Ärzteschaft muss Sensorium entwickeln

Einigkeit herrscht darüber, dass es gilt, bei den Patienten – aber auch bei der Ärzteschaft – mehr Bewusstsein zum Thema Polypharmazie zu schaffen. Aber wie sollte das am besten geschehen? Jochen Schuler spricht sich in diesem Zusammenhang für eine Stärkung der Hausärzte, eine vermehrte Schulung der Ärzte ganz allgemein und für die Einbeziehung der Apotheken sowie der Pflege aus. Otto Pjeta plädiert für einen „konzertierten Vernunfts-Appell“ den Patienten gegenüber. So könnte er sich vorstellen, das Thema Arzneimittel-Information zu einem verpflichtenden Teil der Ärzte-Fortbildung werden zu lassen. Die Sozialversicherung beziehungsweise die Krankenkassen sollten seiner Meinung nach eine umfassende Information für ihre Versicherten anstreben. Pjeta selbst hat bereits die Initiative ergriffen: In seiner Ordination hängt seit einiger Zeit ein Plakat mit der Aufschrift: „Wenn Sie glauben, dass Sie zu viele Medikamente nehmen: Sprechen Sie bitte mit mir“!

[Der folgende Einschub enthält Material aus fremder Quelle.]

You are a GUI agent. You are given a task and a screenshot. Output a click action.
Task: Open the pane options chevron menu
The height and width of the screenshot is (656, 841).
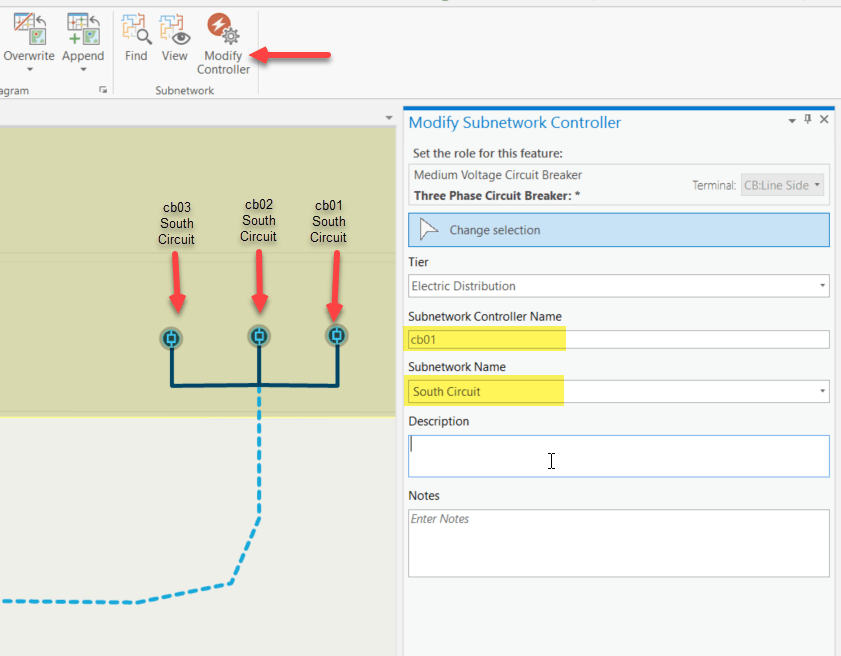pyautogui.click(x=791, y=119)
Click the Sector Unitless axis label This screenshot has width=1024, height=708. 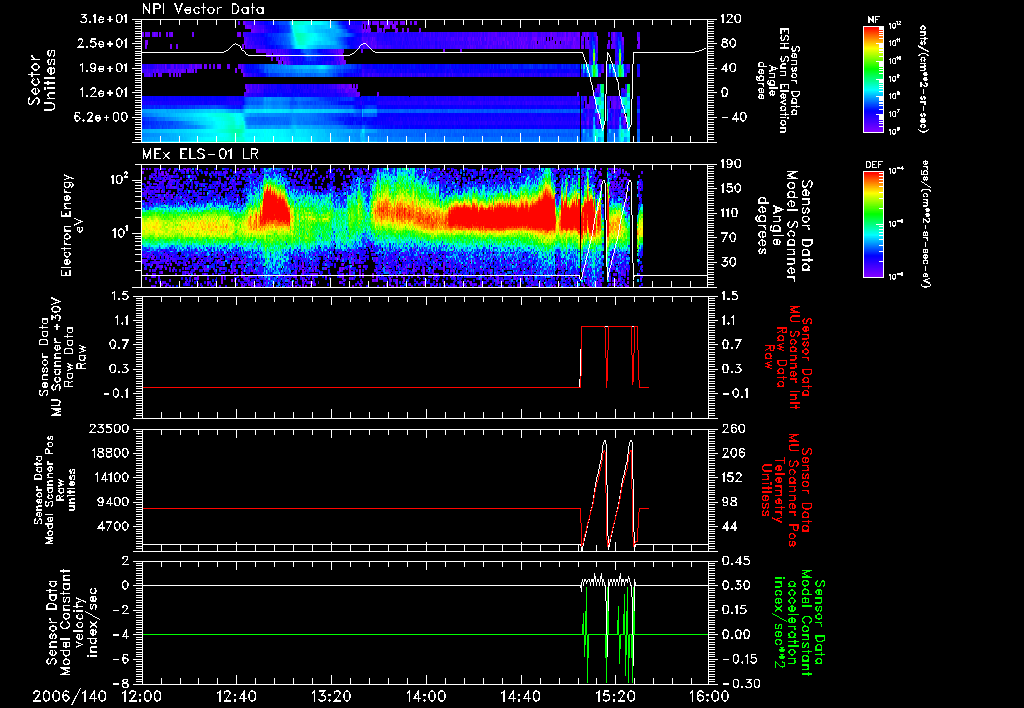click(42, 78)
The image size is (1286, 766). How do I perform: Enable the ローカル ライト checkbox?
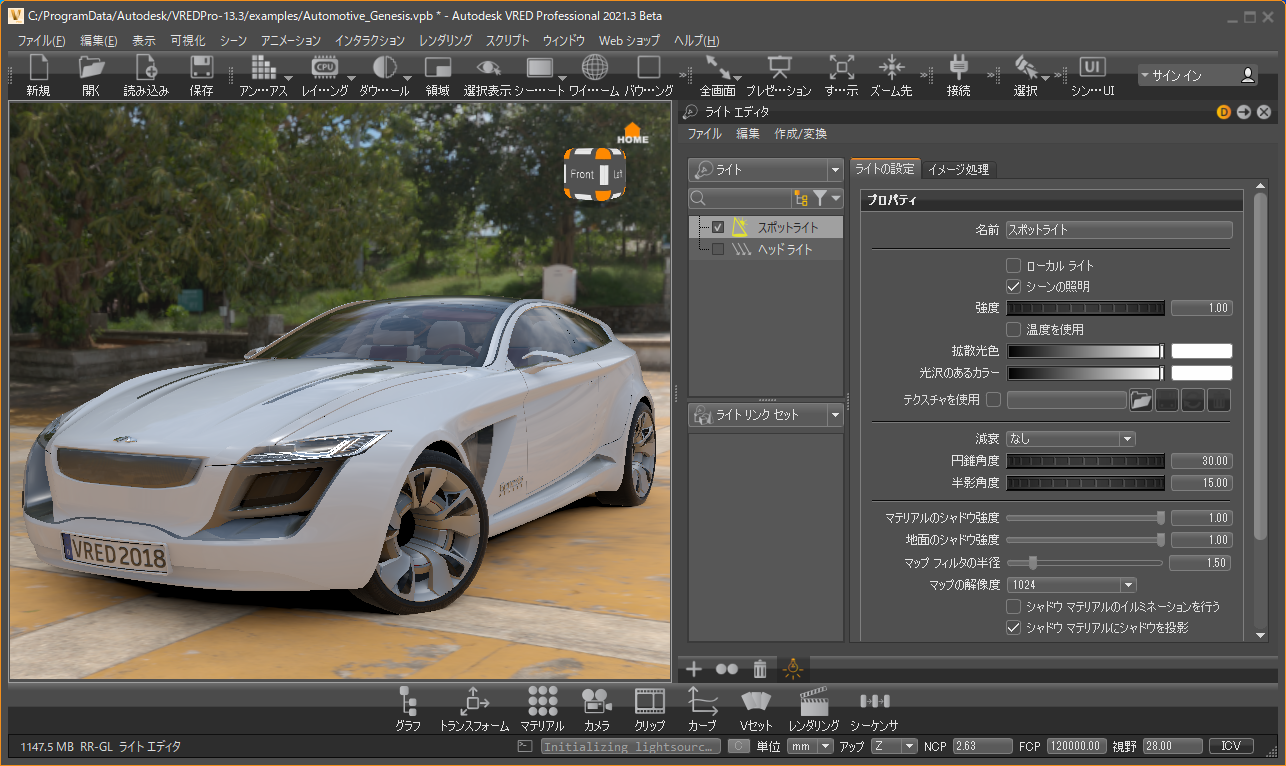click(1013, 266)
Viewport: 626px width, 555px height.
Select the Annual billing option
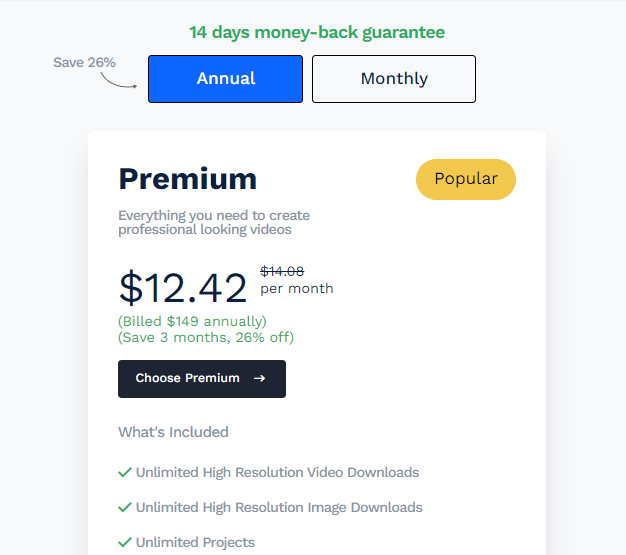(225, 79)
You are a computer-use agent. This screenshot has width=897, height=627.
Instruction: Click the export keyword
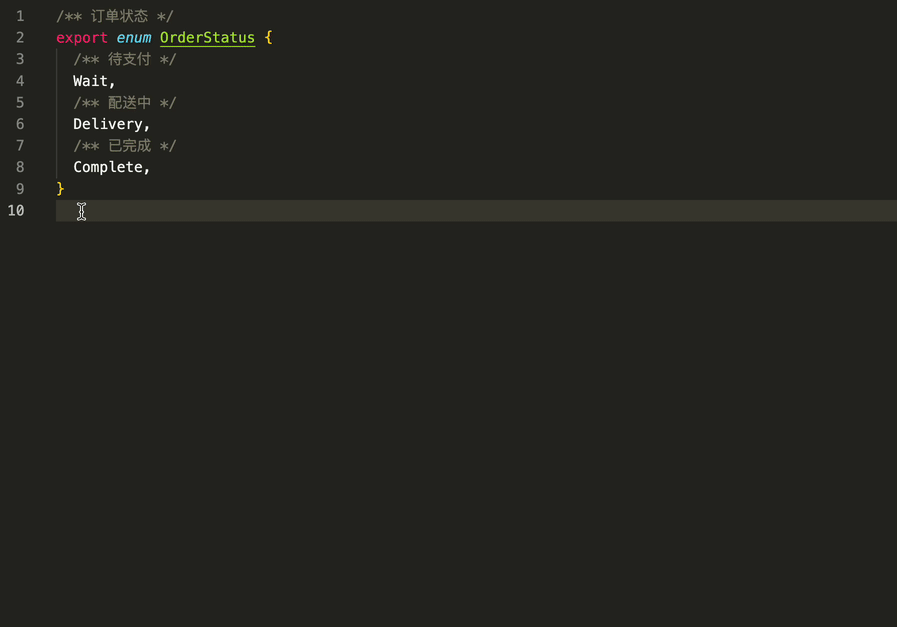point(82,38)
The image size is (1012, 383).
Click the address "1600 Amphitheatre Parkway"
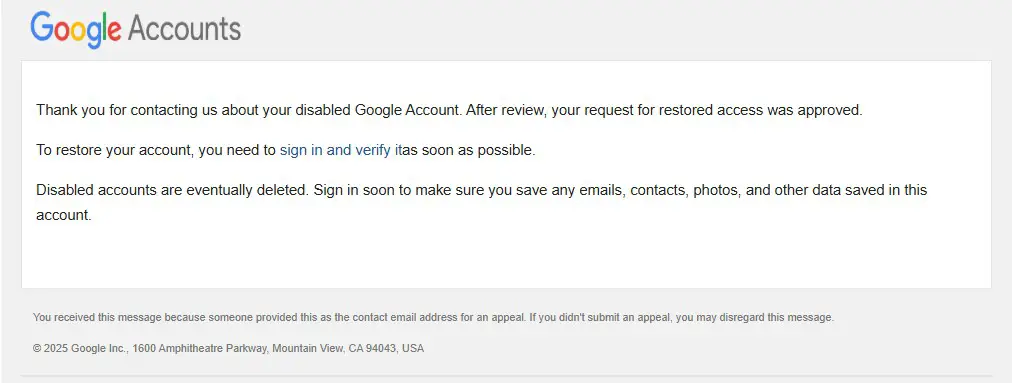199,348
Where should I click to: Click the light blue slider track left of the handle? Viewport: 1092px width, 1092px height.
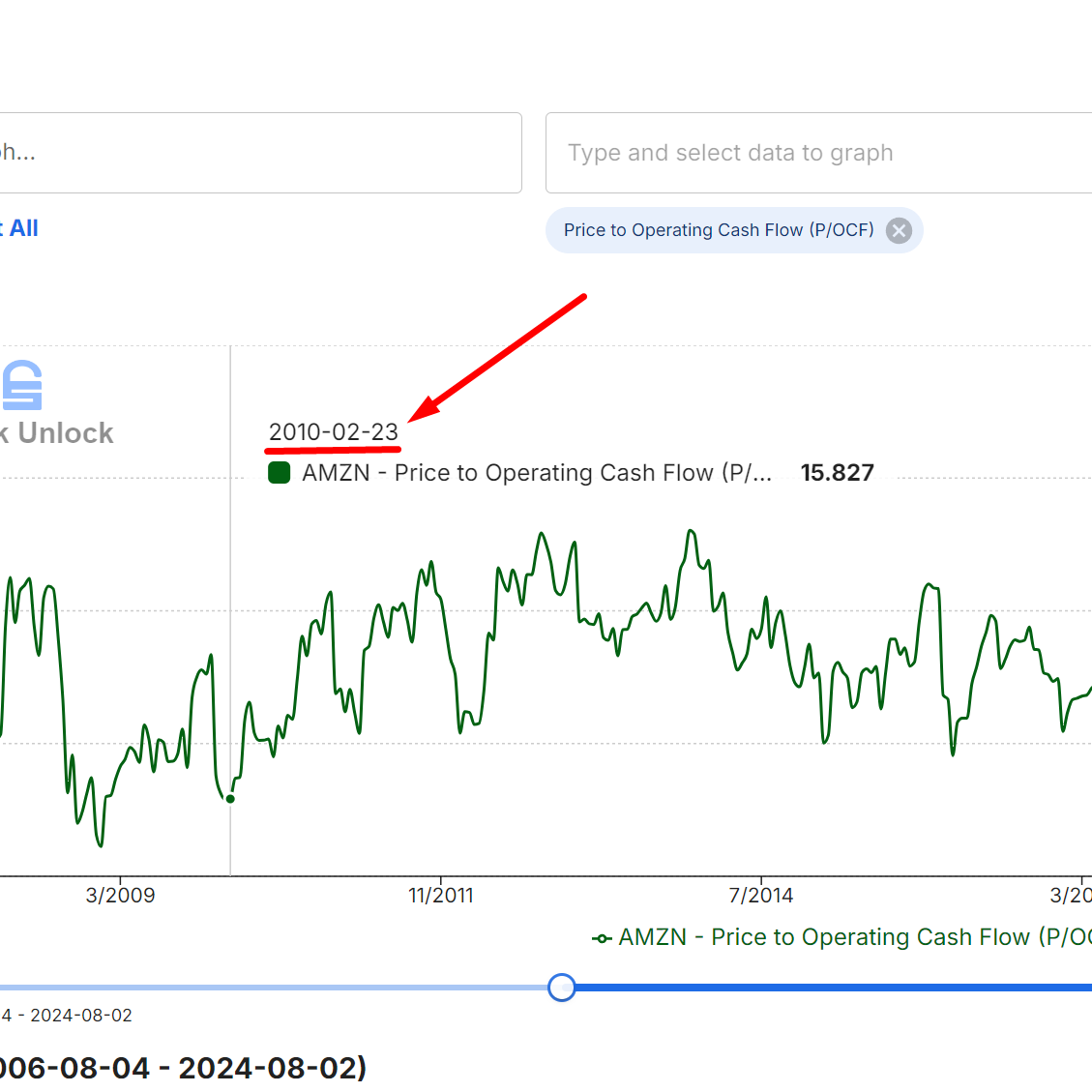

Behandlungsleitlinien, wie sie für viele Erkrankungen auf dem Tisch liegen, sind für ältere und hoch betagte Menschen nicht unbedingt anwendbar, orientieren sie sich doch im Regelfall nicht speziell an dieser Patientengruppe. Schuler will zur Entwicklung solcher Behandlungsstrategien insbesondere die Geriater in die Pflicht genommen wissen. Die ÖGGG hat zum Thema Polypharmazie bereits einen Flyer aufgelegt. Den häufig geäußerten Wunsch nach klinischen Studien, die sich mit Arzneimittelwirkungen an älteren Personen auseinandersetzen, bezeichnet Pjeta als „naiv“, weil die Kosten dafür – wie bei anderen klinischen Studien auch – außerordentlich hoch sind und sich unvermeidbar die Frage „Wer soll das bezahlen?“ stellt.

Paradigmenwechsel gefordert

„Wir brauchen einen Paradigmenwechsel“, ist Jochen Schuler überzeugt. Die Arzneimittelsicherheit muss in den Fokus unserer Bemühungen rücken, eine Überprüfung von möglichen Arzneimittel-Interaktionen oder unerwünschten Arzneimittelwirkungen Usus werden. Bei der Verordnung von Medikamenten sollte eine Priorisierung nach Kriterien wie zum Beispiel Kuration, Prävention und Palliation nach definierten Schemata erfolgen. Otto Pjeta hingegen vermisst Gesamt-Strukturen zur Lösung des „Problems Polypharmazie“ – derzeit gäbe es dazu „lediglich Einzelstrategien, kein Gesamtkonzept“. Die Gretchenfrage, die es zu beantworten gilt, so Pjeta, wäre jene, welche Prioritäten ein alter Mensch im Hinblick auf seine Krankheit hat. Zur Beantwortung dieser Frage sei primär die Sozialversicherung gefordert. Aber kann sie hier überhaupt eine Festlegung treffen, ohne dass sie sich den Vorwurf einer Rationierung gefallen lassen müsste? Pjeta: „Falls man Rationierungen will, soll man das auch deutlich sagen. Aber ich glaube nicht, dass dies je ausgesprochen werden wird. Das hielte nämlich kein Gesundheitspolitiker aus“.